By way of contrast, Brazil won the Under-20 tournament in 1993. But of the entire squad, giant keeper Dida was the only one to enjoy a significant future in the senior national team. Centre forward Jardel played a handful of matches, without coming anywhere near the success he enjoyed in Europe with Porto. And no one else even played a serious competitive international. So what was it all for? With its giant size, Brazil can afford to have a scattergun approach to Under-20 football.
But with a population little over three million, Uruguay cannot. There is not the slightest doubt that Uruguay’s 21st century re-emergence is a direct consequence of the hard work put in at this level. Time is spent identifying youngsters with potential and then developing them both as footballers and as Uruguayan citizens — they will inevitably be transferred abroad early, and so it is essential that they leave home with a sound understanding of the Celeste shirt, of who and what it represents.
The likes of Luis Suarez and Edinson Cavani were early graduates of this Under-20 process. Since then lots more have gone down the same path. Just as Bielsa is doing now, for nearly two decades Uruguay have consistently been able to freshen up their senior squad with those who have made a good impression in the Under-20 side.
And plenty of their neighbours are trying to do something similar.
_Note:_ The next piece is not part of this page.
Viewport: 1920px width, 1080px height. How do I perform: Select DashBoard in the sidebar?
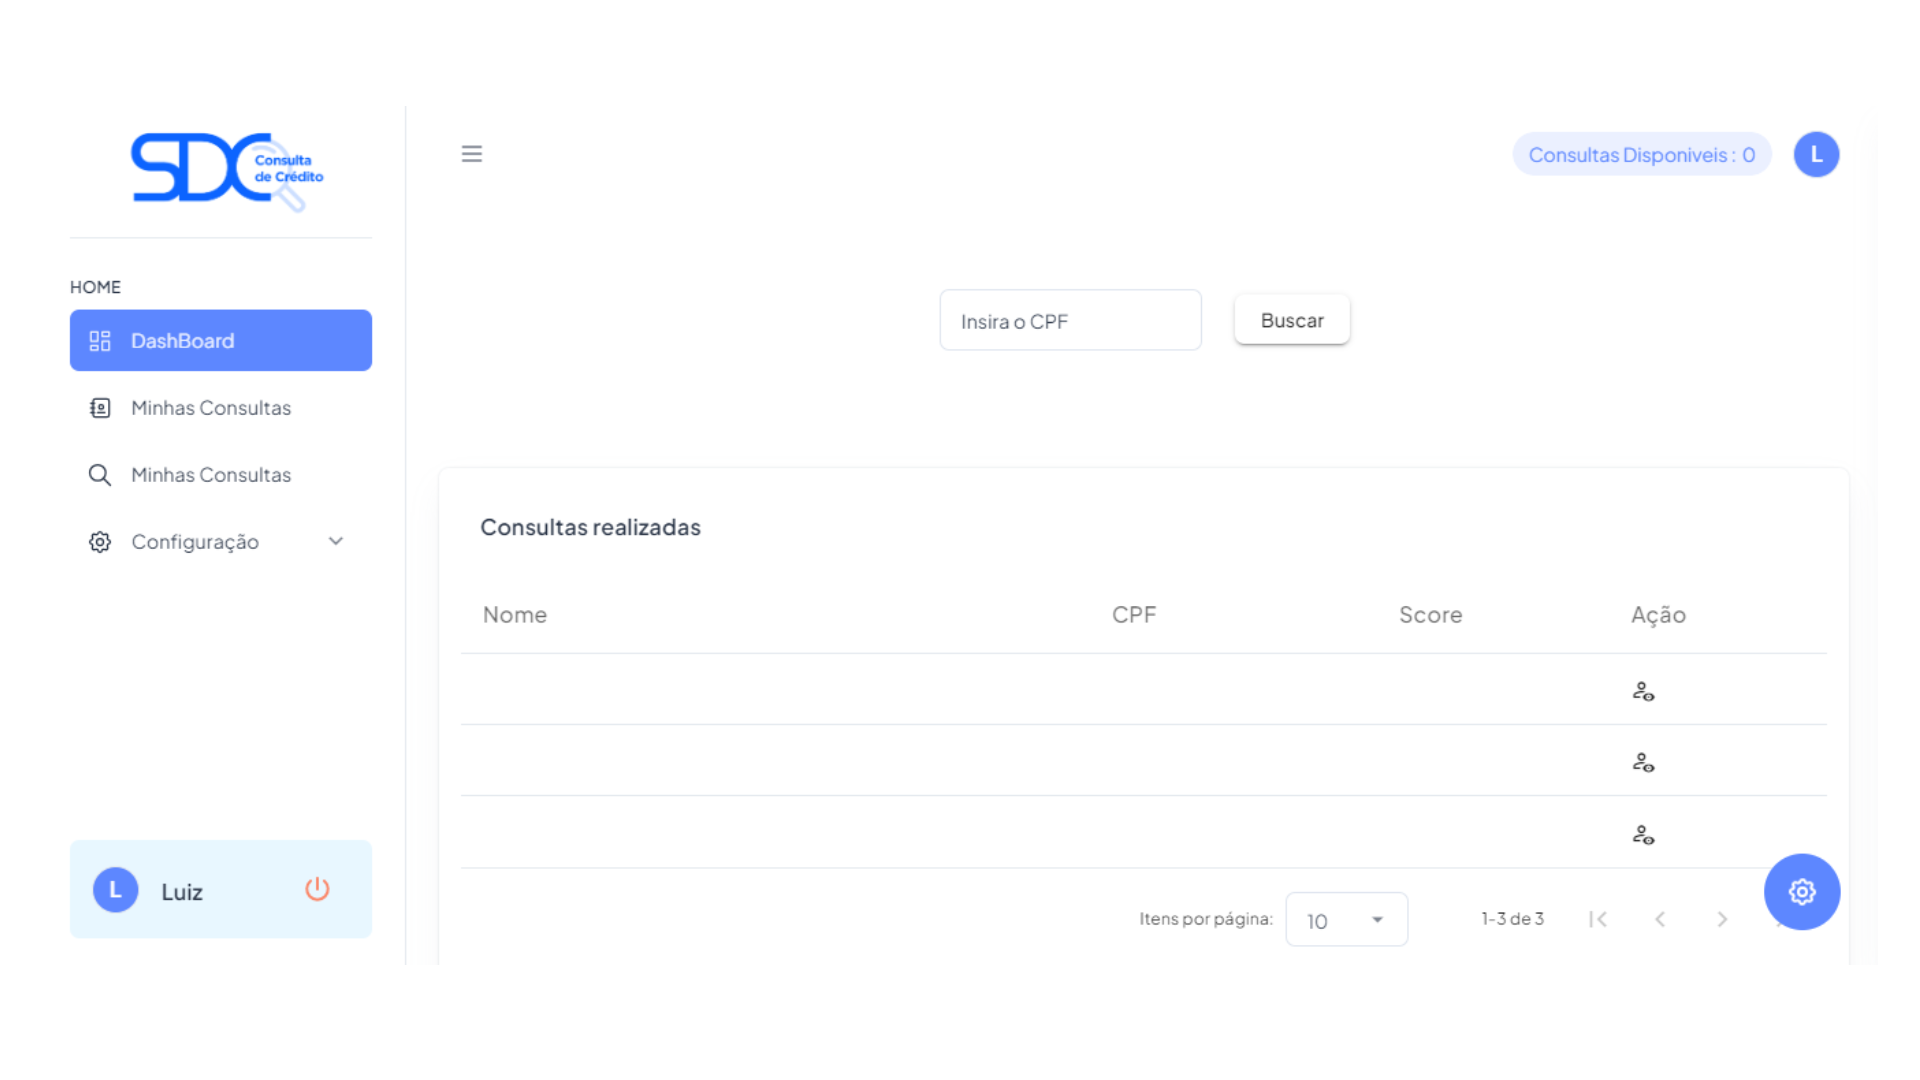pyautogui.click(x=182, y=340)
The Colombia squad to face Iraq and Germany over the next few days does not include James Rodriguez or Radamel Falcao Garcia. But left back Andres Salazar is in, as are Watford’s attacking midfielder Yasser Asprilla and exciting winger Oscar Cortes — all of whom were impressive in the Under-20 World Cup. Ecuador — who face Bolivia and Costa Rica — have promoted 16-year-old sensation Kendry Paez, bound for Chelsea in a couple of years. The left footed attacking midfielder or support striker showed flashes of real quality in the Under-20 tournament, and appeared to relish the responsibility placed upon him. He is easily young enough to play in the next Under-20 tournament in 2025 — but Ecuador will hope that by then he is already an established international helping them towards the senior World Cup the following year.
Now that Under-20 football makes way once more to the senior teams, this South American generation can look ahead — in addition to next year’s 2024 Olympics — the upcoming editions of the Copa America and the World Cup. Once all those tournaments are done, we can look back at this year’s Under-20 side and come to hard conclusions about whether anyone else apart from Uruguay has something to celebrate.